Task description: Reproduce every one of the rows below word for word.
— Start —
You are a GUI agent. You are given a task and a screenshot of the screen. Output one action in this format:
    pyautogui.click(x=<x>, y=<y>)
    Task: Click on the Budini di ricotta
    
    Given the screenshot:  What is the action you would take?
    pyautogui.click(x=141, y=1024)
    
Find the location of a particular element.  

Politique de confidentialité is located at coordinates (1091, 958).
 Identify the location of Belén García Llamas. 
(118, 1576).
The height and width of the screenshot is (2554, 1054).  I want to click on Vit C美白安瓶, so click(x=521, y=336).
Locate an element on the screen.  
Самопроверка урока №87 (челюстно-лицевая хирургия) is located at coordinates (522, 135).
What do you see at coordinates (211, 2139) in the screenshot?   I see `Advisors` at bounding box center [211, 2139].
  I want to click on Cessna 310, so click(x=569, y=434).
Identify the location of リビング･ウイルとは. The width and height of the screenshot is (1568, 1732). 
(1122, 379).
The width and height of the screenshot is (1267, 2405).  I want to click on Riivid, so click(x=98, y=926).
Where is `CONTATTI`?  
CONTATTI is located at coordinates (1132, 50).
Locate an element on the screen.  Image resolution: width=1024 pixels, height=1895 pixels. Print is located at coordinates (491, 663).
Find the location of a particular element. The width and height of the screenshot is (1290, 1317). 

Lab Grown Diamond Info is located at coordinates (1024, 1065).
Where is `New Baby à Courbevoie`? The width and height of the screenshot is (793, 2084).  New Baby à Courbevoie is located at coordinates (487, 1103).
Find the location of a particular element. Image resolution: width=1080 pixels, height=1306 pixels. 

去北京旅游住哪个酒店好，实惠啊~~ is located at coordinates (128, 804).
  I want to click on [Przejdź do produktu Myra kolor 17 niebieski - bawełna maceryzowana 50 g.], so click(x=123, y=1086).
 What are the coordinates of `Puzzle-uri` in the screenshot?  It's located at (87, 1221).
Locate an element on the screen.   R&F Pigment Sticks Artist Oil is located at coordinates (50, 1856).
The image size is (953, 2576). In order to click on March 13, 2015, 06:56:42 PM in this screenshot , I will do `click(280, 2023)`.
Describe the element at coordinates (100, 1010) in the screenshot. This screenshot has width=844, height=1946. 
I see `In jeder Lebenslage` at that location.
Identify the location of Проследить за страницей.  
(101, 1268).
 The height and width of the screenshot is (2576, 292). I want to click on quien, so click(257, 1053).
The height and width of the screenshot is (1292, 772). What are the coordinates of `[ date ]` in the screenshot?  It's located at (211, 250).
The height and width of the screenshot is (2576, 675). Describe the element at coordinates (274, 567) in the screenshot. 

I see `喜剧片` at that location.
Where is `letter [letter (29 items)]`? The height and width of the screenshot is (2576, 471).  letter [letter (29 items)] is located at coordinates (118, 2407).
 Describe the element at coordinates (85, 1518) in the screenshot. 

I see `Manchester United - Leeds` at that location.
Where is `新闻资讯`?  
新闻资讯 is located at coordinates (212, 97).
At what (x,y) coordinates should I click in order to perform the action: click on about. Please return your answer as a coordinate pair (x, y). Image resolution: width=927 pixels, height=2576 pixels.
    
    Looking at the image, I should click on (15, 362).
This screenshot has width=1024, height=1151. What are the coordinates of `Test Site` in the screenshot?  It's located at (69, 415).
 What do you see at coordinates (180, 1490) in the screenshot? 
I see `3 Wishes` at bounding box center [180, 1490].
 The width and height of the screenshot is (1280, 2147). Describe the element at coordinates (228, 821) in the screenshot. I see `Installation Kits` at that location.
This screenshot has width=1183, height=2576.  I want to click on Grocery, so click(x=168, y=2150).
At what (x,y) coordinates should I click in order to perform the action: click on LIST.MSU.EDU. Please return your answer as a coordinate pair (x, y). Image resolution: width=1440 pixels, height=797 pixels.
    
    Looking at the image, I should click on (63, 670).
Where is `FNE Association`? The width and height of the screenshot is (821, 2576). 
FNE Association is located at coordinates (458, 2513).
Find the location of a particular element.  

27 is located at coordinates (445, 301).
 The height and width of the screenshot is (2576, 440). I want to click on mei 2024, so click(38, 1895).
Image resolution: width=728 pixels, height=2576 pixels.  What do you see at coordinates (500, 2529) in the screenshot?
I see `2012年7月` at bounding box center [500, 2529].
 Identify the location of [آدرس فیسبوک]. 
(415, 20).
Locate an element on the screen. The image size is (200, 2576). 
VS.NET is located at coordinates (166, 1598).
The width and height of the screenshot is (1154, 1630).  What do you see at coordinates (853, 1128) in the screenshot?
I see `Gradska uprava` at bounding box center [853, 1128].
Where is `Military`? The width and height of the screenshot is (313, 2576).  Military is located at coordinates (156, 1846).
— End —
Result below:
You are a GUI agent. You are given a task and a screenshot of the screen. Output one action in this format:
    pyautogui.click(x=<x>, y=<y>)
    Task: Click on the Budini di ricotta
    
    Given the screenshot:  What is the action you would take?
    pyautogui.click(x=141, y=1024)
    
Find the location of a particular element.  

Politique de confidentialité is located at coordinates (1091, 958).
 Identify the location of Belén García Llamas. 
(118, 1576).
The height and width of the screenshot is (2554, 1054).  I want to click on Vit C美白安瓶, so click(x=521, y=336).
Locate an element on the screen.  
Самопроверка урока №87 (челюстно-лицевая хирургия) is located at coordinates (522, 135).
What do you see at coordinates (211, 2139) in the screenshot?   I see `Advisors` at bounding box center [211, 2139].
  I want to click on Cessna 310, so click(x=569, y=434).
Identify the location of リビング･ウイルとは. The width and height of the screenshot is (1568, 1732). 
(1122, 379).
The width and height of the screenshot is (1267, 2405).  I want to click on Riivid, so click(x=98, y=926).
Where is `CONTATTI`?  
CONTATTI is located at coordinates (1132, 50).
Locate an element on the screen.  Image resolution: width=1024 pixels, height=1895 pixels. Print is located at coordinates (491, 663).
Find the location of a particular element. The width and height of the screenshot is (1290, 1317). 

Lab Grown Diamond Info is located at coordinates (1024, 1065).
Where is `New Baby à Courbevoie`? The width and height of the screenshot is (793, 2084).  New Baby à Courbevoie is located at coordinates (487, 1103).
Find the location of a particular element. Image resolution: width=1080 pixels, height=1306 pixels. 

去北京旅游住哪个酒店好，实惠啊~~ is located at coordinates (128, 804).
  I want to click on [Przejdź do produktu Myra kolor 17 niebieski - bawełna maceryzowana 50 g.], so click(x=123, y=1086).
 What are the coordinates of `Puzzle-uri` in the screenshot?  It's located at (87, 1221).
Locate an element on the screen.   R&F Pigment Sticks Artist Oil is located at coordinates (50, 1856).
The image size is (953, 2576). In order to click on March 13, 2015, 06:56:42 PM in this screenshot , I will do `click(280, 2023)`.
Describe the element at coordinates (100, 1010) in the screenshot. This screenshot has width=844, height=1946. 
I see `In jeder Lebenslage` at that location.
Identify the location of Проследить за страницей.  
(101, 1268).
 The height and width of the screenshot is (2576, 292). I want to click on quien, so click(257, 1053).
The height and width of the screenshot is (1292, 772). What are the coordinates of `[ date ]` in the screenshot?  It's located at (211, 250).
The height and width of the screenshot is (2576, 675). Describe the element at coordinates (274, 567) in the screenshot. 

I see `喜剧片` at that location.
Where is `letter [letter (29 items)]`? The height and width of the screenshot is (2576, 471).  letter [letter (29 items)] is located at coordinates (118, 2407).
 Describe the element at coordinates (85, 1518) in the screenshot. 

I see `Manchester United - Leeds` at that location.
Where is `新闻资讯`?  
新闻资讯 is located at coordinates (212, 97).
At what (x,y) coordinates should I click in order to perform the action: click on about. Please return your answer as a coordinate pair (x, y). Image resolution: width=927 pixels, height=2576 pixels.
    
    Looking at the image, I should click on (15, 362).
This screenshot has width=1024, height=1151. What are the coordinates of `Test Site` in the screenshot?  It's located at (69, 415).
 What do you see at coordinates (180, 1490) in the screenshot? 
I see `3 Wishes` at bounding box center [180, 1490].
 The width and height of the screenshot is (1280, 2147). Describe the element at coordinates (228, 821) in the screenshot. I see `Installation Kits` at that location.
This screenshot has width=1183, height=2576.  I want to click on Grocery, so click(x=168, y=2150).
At what (x,y) coordinates should I click in order to perform the action: click on LIST.MSU.EDU. Please return your answer as a coordinate pair (x, y). Image resolution: width=1440 pixels, height=797 pixels.
    
    Looking at the image, I should click on (63, 670).
Where is `FNE Association`? The width and height of the screenshot is (821, 2576). 
FNE Association is located at coordinates (458, 2513).
Find the location of a particular element.  

27 is located at coordinates (445, 301).
 The height and width of the screenshot is (2576, 440). I want to click on mei 2024, so click(38, 1895).
Image resolution: width=728 pixels, height=2576 pixels.  What do you see at coordinates (500, 2529) in the screenshot?
I see `2012年7月` at bounding box center [500, 2529].
 Identify the location of [آدرس فیسبوک]. 
(415, 20).
Locate an element on the screen. The image size is (200, 2576). 
VS.NET is located at coordinates (166, 1598).
The width and height of the screenshot is (1154, 1630).  What do you see at coordinates (853, 1128) in the screenshot?
I see `Gradska uprava` at bounding box center [853, 1128].
Where is `Military`? The width and height of the screenshot is (313, 2576).  Military is located at coordinates (156, 1846).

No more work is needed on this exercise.